> **WHAT IS NEEDED**
The records underneath are to be repeated exactly, with the pictures left out.

(Collected data entries)
==============================

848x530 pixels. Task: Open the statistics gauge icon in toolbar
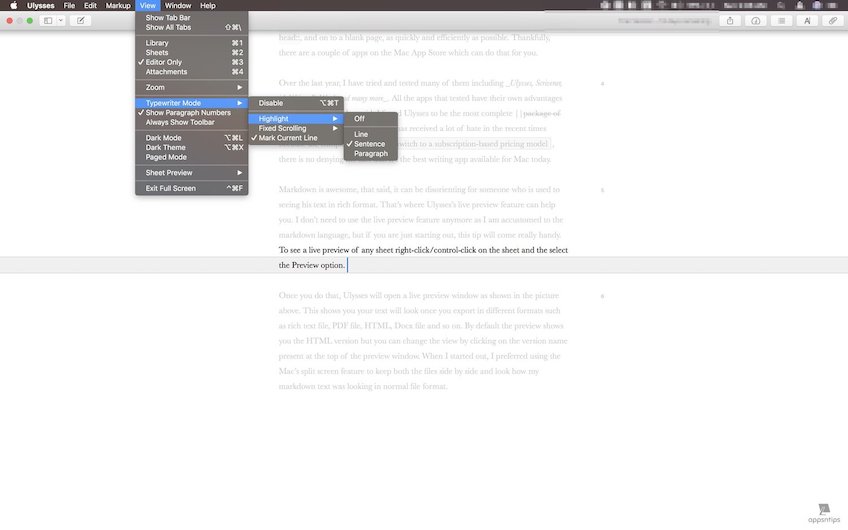tap(755, 20)
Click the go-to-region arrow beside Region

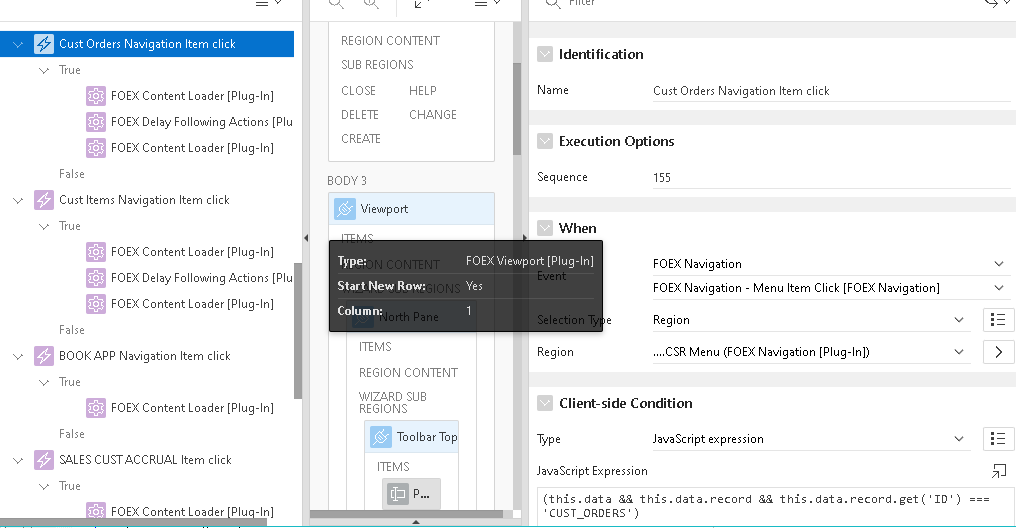999,352
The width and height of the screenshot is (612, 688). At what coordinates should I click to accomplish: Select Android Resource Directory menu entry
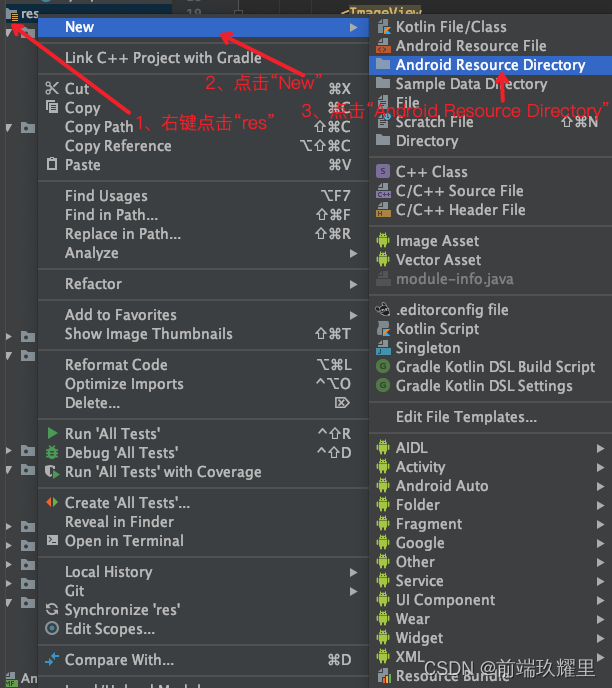[x=490, y=65]
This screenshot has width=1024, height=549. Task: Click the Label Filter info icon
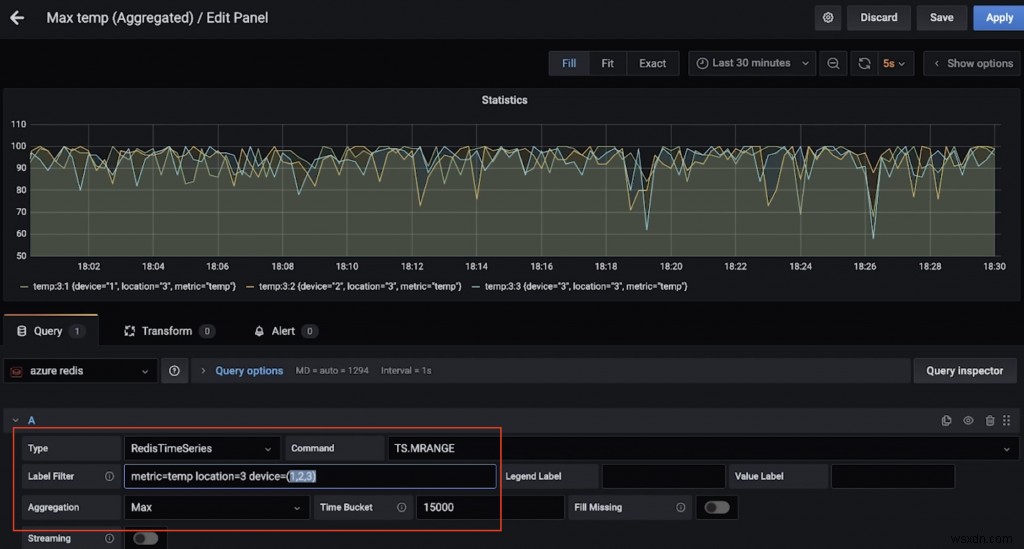pos(109,477)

==============================

> **EXERCISE SOLUTION**
848x530 pixels. Task: Open the statistics gauge icon in toolbar
tap(755, 20)
Click the go-to-region arrow beside Region

999,352
The width and height of the screenshot is (612, 688). At what coordinates should I click to accomplish: Select Android Resource Directory menu entry
[x=490, y=65]
This screenshot has width=1024, height=549. Task: Click the Label Filter info icon
pos(109,477)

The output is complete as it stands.